Mercredi 27 août. — Ces jours-ci, Edmond a eu une esquinancie, pendant laquelle, lorsqu’il fermait les yeux, et sans qu’il dormît, se dessinaient sur sa rétine des visions de rêves. Il se trouvait dans une chambre tendue d’un papier tout ocellé des yeux d’une queue de paon, et sur ce papier, comme illuminé d’une lumière électrique, bondissait, dans une élasticité dont on ne peut se faire une idée, une levrette héraldique faite en ces copeaux rubanés qu’un rabot enlève sur une planche.

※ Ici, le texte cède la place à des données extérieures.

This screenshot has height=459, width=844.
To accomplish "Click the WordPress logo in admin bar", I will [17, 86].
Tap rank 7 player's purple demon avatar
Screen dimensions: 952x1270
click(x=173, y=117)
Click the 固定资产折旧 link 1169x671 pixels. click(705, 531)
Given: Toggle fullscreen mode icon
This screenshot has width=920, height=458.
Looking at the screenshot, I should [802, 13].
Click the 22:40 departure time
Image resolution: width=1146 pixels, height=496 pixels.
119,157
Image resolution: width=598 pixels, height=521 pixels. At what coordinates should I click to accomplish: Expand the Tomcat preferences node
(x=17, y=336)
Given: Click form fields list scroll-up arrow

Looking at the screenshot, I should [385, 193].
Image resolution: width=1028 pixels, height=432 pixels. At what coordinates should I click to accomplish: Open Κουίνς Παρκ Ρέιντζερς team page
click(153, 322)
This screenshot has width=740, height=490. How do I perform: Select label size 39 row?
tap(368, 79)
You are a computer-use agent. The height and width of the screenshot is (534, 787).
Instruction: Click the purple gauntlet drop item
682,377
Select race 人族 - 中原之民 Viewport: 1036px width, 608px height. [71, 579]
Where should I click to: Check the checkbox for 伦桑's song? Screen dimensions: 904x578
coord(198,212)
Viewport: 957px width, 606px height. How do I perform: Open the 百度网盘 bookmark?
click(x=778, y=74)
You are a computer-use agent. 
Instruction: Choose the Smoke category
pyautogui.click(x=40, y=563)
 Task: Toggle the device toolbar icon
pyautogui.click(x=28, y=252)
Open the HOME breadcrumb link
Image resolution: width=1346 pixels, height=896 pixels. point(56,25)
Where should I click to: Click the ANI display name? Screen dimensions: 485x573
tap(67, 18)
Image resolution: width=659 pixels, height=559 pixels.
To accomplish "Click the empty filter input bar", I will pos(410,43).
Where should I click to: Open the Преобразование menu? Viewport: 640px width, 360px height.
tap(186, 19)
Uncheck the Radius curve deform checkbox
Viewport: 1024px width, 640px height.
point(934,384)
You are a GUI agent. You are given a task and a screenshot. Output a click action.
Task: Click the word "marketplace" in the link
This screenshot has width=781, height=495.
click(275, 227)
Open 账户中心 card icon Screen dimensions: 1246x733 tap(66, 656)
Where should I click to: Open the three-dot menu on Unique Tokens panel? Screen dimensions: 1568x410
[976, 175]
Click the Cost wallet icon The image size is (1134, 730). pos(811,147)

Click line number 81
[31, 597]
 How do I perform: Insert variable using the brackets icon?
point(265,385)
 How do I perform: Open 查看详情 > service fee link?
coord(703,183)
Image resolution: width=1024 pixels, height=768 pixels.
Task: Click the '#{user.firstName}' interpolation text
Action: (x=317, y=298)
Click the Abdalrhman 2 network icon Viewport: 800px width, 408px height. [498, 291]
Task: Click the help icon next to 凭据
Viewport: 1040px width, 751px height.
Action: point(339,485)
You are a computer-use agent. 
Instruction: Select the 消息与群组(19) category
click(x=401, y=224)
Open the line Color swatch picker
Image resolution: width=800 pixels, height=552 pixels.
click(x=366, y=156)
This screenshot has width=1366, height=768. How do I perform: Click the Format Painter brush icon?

3 septembre. — À faire une pièce en un acte : le Bal masqué. Trouver un comique nouveau.

21 septembre. — Il tombe chez nous. Il vient d’hériter de 1,400,000 francs d’une vieille dame dont il était le filleul. Un premier testament lui donnait 100,000 francs (le chiffre de ses dettes) ; un second, 300,000 francs ; enfin, la succession ouverte, un troisième testament, découvert sous le fauteuil dans lequel vivait, le jour et la nuit, la mourante d’une maladie de cœur, lui donne toute la fortune. C’est une joie encore étonnée, une stupeur, pour ainsi dire, de cet éboulement de bonheur.